Using the records below, filter for lines that contain the string "computer" and copy them out.

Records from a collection

:::::

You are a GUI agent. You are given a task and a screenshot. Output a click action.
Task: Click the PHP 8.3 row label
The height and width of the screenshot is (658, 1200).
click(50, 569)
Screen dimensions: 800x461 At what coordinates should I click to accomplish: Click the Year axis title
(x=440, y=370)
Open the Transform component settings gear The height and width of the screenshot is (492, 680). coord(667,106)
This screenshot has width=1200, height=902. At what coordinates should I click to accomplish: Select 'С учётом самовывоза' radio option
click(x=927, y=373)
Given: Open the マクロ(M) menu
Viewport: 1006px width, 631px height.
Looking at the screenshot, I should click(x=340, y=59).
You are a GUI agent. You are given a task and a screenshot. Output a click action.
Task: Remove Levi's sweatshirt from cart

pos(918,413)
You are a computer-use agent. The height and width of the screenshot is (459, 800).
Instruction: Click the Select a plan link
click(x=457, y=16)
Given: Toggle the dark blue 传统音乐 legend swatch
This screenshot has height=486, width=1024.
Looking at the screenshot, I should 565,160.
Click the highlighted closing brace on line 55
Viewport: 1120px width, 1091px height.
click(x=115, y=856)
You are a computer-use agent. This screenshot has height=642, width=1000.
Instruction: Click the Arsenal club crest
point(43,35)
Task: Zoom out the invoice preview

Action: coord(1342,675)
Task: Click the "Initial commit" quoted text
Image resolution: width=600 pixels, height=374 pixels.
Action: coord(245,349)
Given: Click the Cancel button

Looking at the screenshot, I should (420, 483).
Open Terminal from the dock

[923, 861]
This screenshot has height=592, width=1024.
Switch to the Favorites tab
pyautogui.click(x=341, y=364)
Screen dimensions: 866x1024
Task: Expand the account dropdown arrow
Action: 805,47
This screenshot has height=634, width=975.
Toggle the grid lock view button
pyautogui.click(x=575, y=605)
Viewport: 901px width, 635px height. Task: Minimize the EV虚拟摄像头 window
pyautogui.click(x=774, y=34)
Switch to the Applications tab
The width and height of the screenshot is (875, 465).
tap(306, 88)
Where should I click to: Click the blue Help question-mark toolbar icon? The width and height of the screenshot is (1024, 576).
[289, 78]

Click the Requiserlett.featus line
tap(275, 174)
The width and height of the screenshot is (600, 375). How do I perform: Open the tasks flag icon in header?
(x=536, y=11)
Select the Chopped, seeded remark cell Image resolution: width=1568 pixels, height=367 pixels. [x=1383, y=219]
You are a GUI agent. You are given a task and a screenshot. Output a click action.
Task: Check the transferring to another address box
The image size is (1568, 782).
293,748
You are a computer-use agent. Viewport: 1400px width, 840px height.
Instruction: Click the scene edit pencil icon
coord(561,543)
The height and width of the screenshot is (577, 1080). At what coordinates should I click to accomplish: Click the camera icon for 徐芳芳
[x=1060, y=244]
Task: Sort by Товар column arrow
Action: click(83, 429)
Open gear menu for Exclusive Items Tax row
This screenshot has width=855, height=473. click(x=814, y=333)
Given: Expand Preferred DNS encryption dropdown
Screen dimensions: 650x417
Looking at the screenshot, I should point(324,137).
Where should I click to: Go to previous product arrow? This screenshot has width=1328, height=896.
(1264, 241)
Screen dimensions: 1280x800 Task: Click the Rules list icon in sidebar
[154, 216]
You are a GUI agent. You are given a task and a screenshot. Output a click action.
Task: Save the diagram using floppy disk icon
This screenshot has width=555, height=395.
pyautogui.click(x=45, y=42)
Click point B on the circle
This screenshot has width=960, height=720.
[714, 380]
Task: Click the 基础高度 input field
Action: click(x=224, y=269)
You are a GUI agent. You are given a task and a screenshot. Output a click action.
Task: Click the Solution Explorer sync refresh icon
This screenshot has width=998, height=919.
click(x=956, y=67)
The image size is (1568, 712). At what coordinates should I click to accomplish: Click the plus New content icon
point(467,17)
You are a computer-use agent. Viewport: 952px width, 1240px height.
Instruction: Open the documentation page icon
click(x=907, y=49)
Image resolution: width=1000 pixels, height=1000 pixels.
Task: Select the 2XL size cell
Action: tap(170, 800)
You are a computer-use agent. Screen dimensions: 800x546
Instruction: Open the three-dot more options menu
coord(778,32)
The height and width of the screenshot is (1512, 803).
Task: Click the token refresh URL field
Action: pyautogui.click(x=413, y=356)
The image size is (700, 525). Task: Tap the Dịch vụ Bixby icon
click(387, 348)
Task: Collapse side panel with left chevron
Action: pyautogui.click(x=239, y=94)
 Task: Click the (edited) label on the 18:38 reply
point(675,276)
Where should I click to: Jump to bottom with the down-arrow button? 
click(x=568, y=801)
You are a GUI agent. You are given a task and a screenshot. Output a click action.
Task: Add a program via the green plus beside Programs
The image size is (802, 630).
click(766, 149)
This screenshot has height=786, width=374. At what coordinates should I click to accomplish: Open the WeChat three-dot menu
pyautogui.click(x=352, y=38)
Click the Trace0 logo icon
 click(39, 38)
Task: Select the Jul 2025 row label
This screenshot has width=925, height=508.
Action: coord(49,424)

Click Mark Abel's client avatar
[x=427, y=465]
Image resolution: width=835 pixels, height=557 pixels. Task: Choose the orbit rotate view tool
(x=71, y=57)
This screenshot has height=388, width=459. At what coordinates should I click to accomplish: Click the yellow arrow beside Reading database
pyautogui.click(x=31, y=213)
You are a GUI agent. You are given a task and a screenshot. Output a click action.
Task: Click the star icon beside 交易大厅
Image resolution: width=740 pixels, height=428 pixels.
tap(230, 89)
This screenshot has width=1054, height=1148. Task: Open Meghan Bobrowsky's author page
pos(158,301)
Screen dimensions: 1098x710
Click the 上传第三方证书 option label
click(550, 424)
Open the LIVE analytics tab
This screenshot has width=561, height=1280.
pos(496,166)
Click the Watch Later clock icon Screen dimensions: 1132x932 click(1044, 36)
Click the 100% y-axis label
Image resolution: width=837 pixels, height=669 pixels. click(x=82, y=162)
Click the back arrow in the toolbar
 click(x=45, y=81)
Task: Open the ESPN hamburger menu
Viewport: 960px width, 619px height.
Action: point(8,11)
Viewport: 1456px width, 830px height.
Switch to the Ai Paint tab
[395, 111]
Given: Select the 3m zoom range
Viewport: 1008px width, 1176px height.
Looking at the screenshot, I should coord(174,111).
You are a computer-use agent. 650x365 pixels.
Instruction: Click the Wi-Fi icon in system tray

:::::

> [Result of this task]
You are a computer-use agent. The height and width of the screenshot is (459, 800).
You are a computer-use agent. This screenshot has height=642, width=1000.
You are a computer-use agent. Viewport: 1400px width, 840px height.
You are a computer-use agent. Viewport: 952px width, 1240px height.
You are a computer-use agent. Screen dimensions: 800x546
You are a computer-use agent. 650x365 pixels.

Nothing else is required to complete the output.